──────── AVAILABLE DATA

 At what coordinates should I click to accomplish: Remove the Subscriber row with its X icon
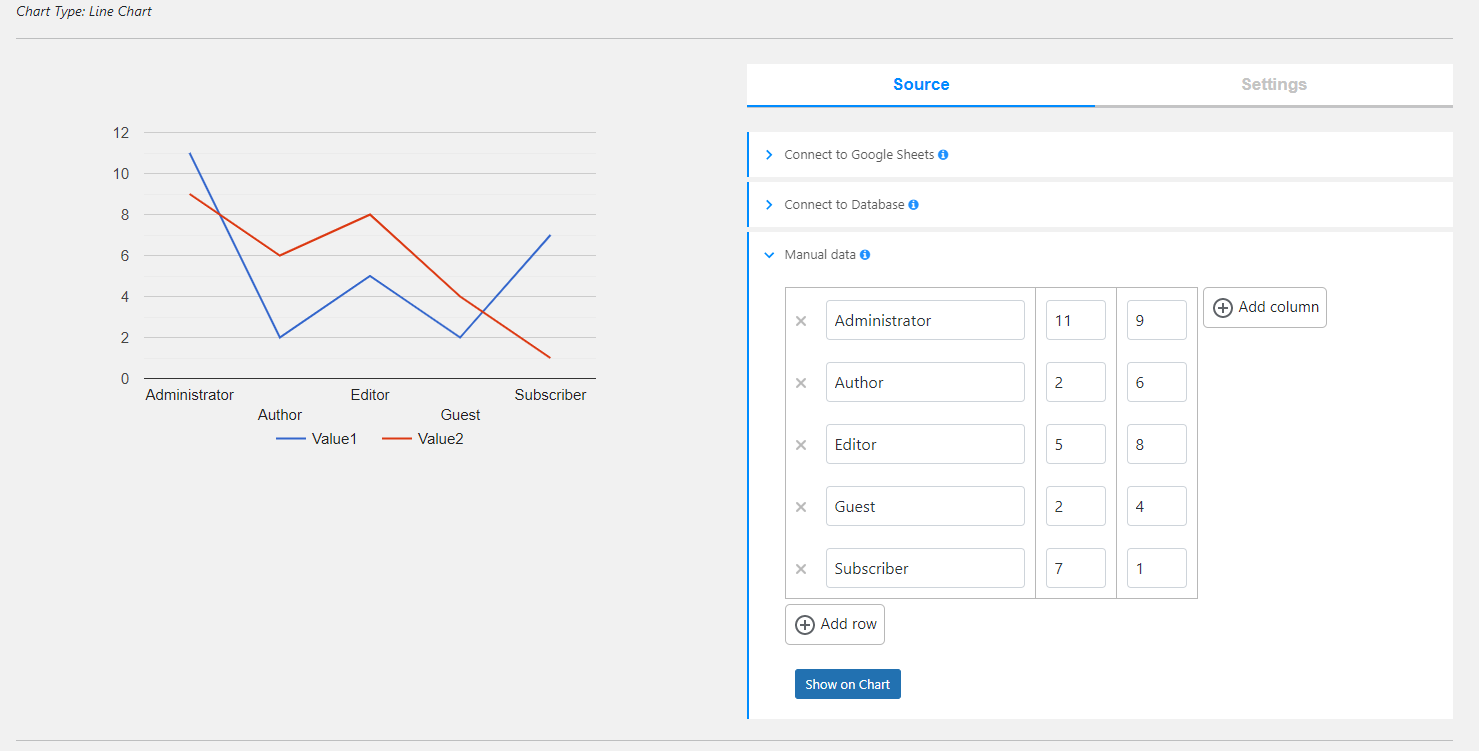coord(801,569)
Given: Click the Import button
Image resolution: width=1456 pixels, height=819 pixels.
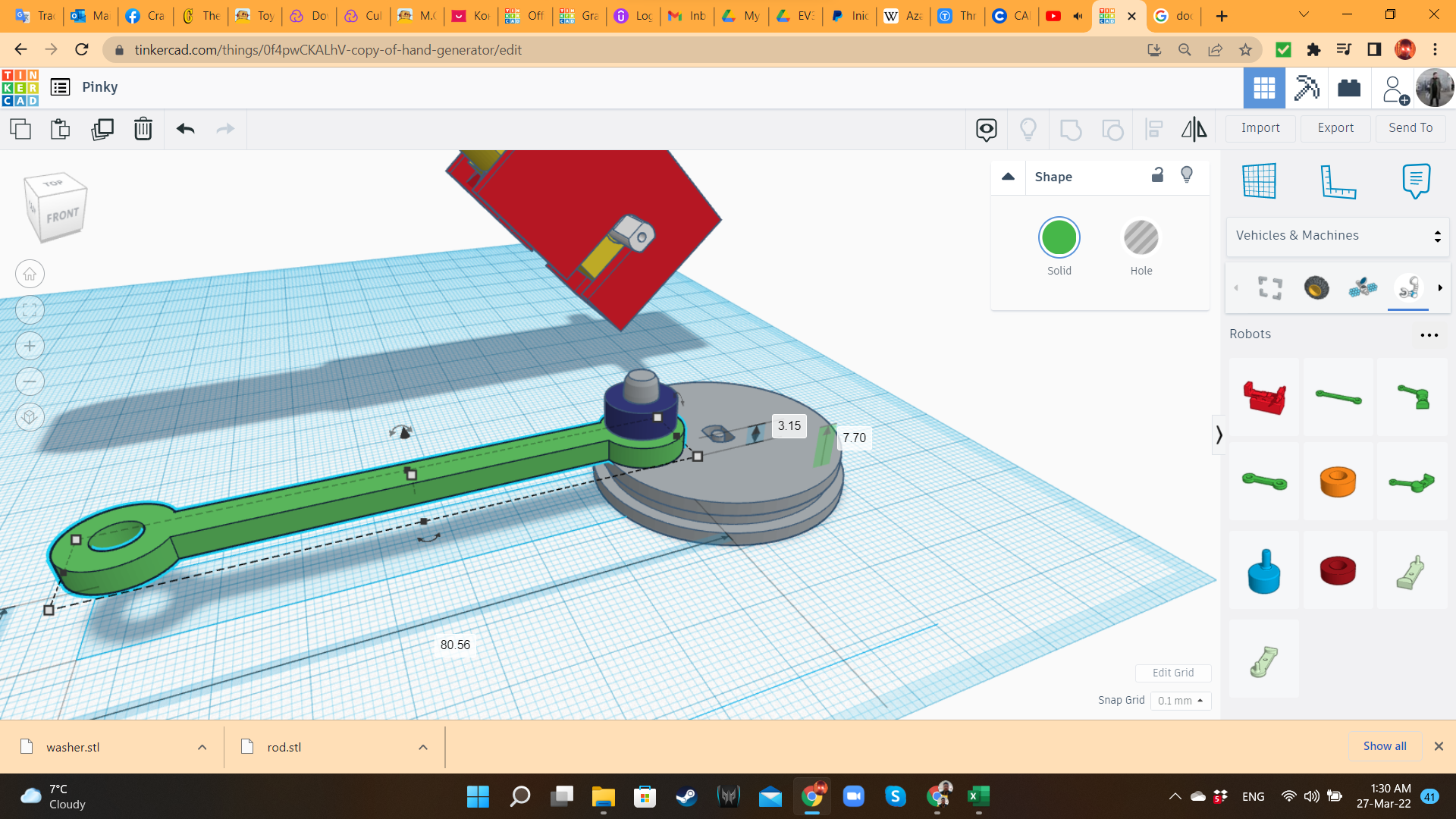Looking at the screenshot, I should (1260, 128).
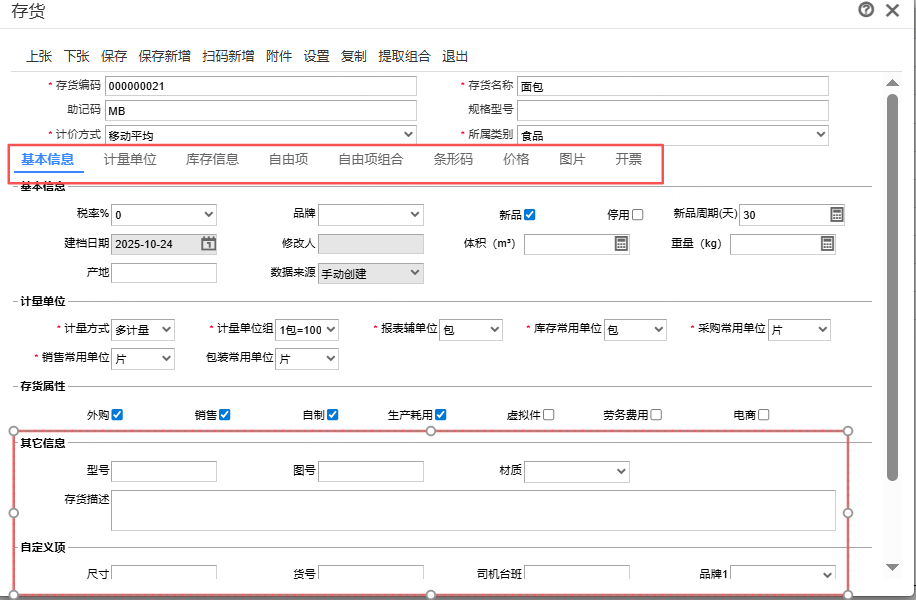The height and width of the screenshot is (600, 916).
Task: Toggle the 电商 checkbox
Action: point(763,415)
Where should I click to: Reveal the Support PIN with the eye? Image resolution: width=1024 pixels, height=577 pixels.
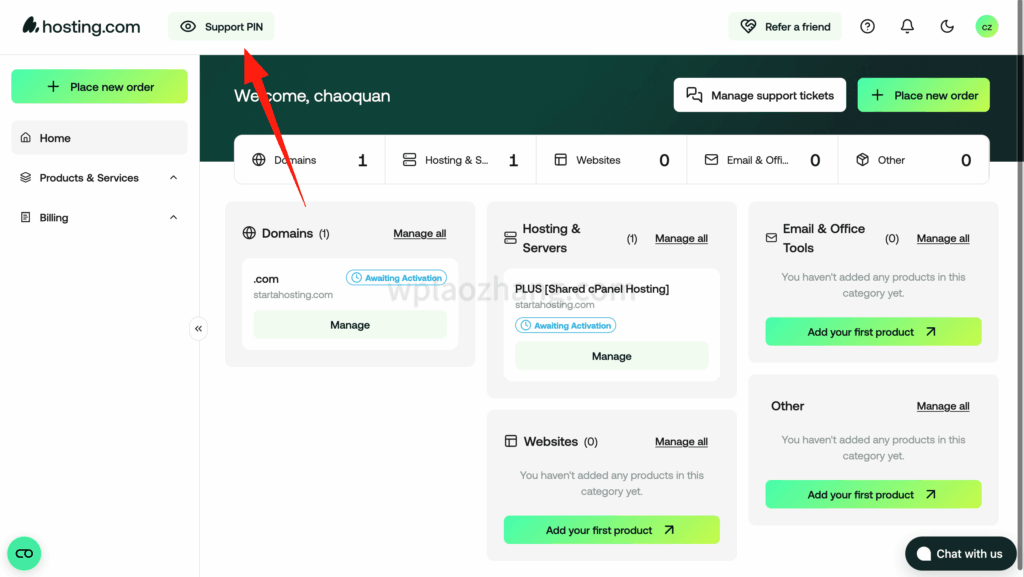(x=188, y=27)
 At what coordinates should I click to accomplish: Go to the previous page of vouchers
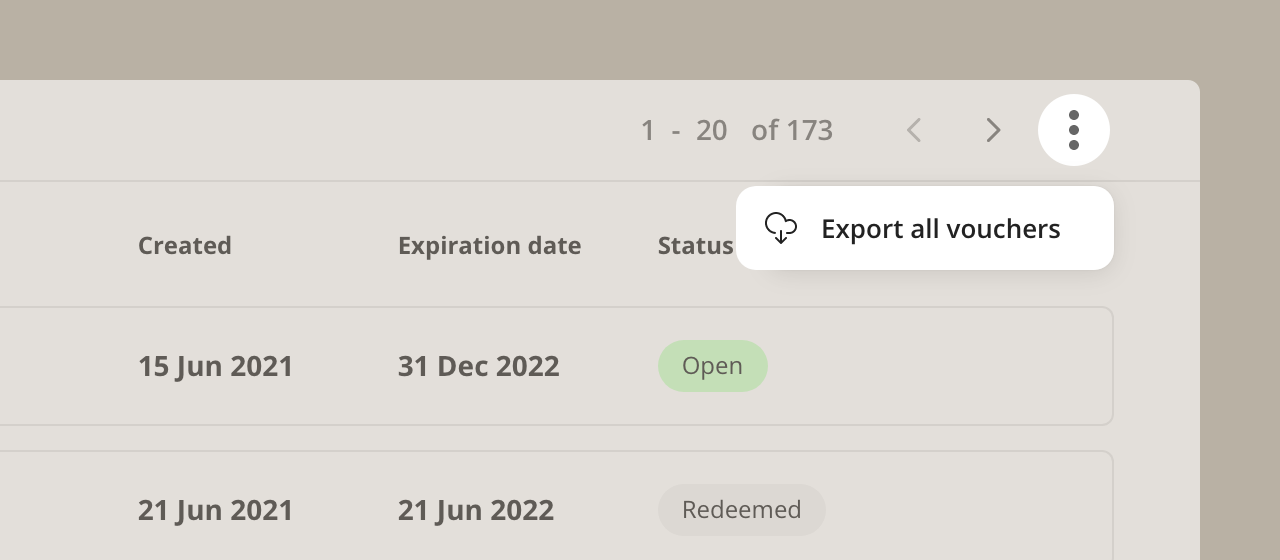click(913, 130)
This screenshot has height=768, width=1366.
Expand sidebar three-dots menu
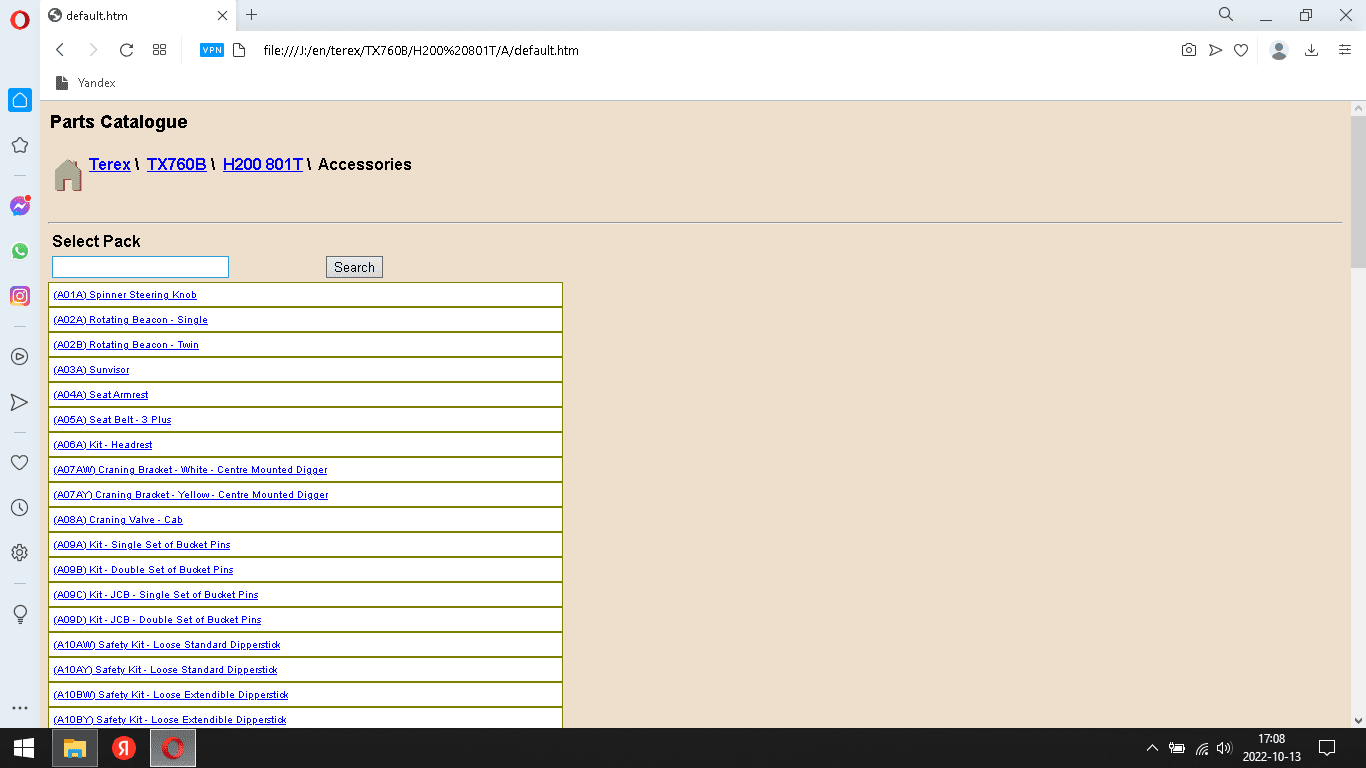coord(19,708)
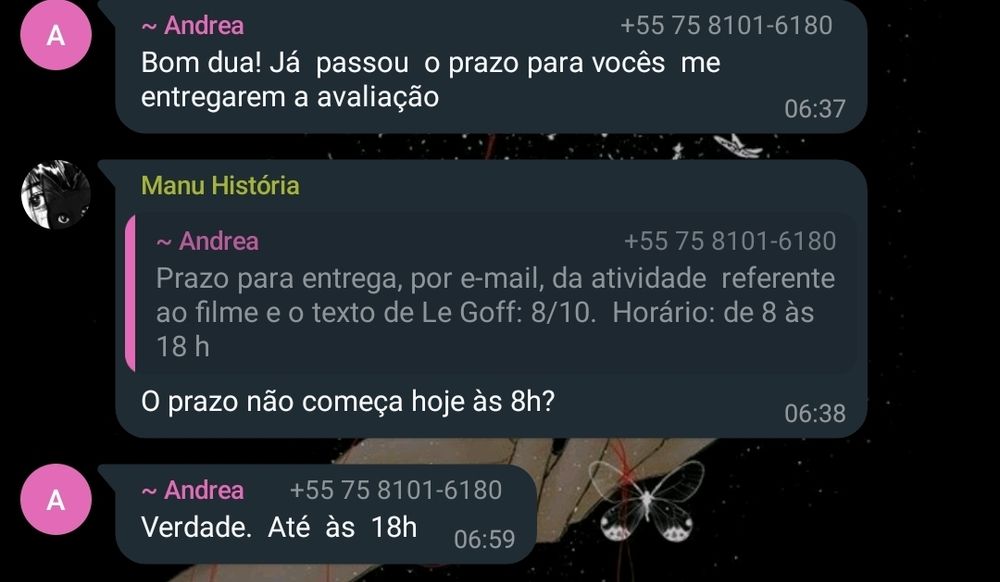Open Andrea's pink avatar at the top message
The height and width of the screenshot is (582, 1000).
tap(56, 35)
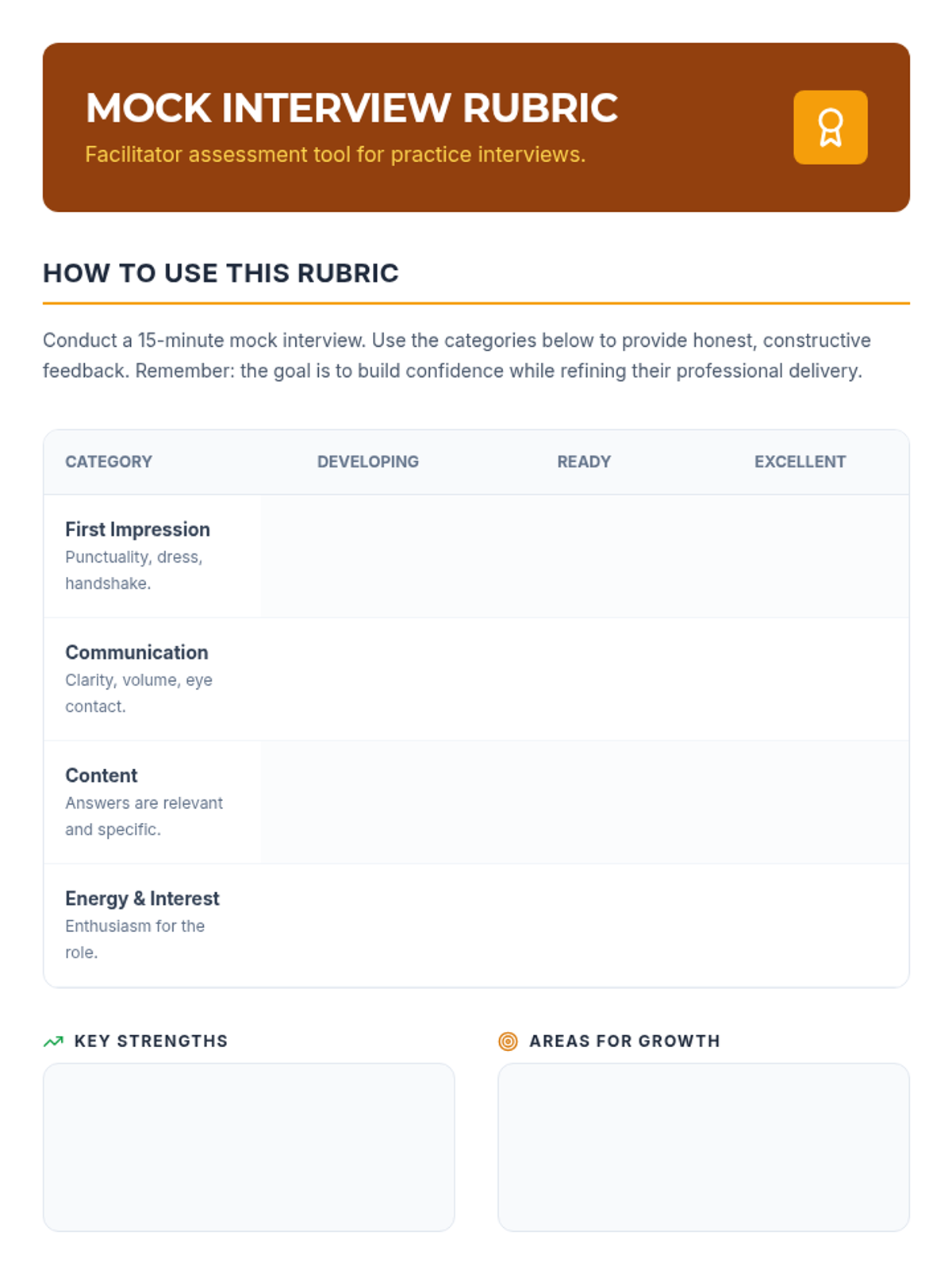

────────────────

## WHAT IS REQUIRED
Copy the data from the line with "Where should I" through the end of the data, swapping "vouchers" for "coupons" and leaving everything else unchanged. Omit the pictures from your copy.

## COMPLETE RESPONSE
Where should I click to: Reveal the Support PIN with the eye? Image resolution: width=1024 pixels, height=577 pixels.
(x=188, y=27)
 At what coordinates should I click to accomplish: Go to the previous page of coupons
click(913, 130)
This screenshot has height=768, width=1366.
Expand sidebar three-dots menu
coord(19,708)
Open Andrea's pink avatar at the top message
The height and width of the screenshot is (582, 1000).
tap(56, 35)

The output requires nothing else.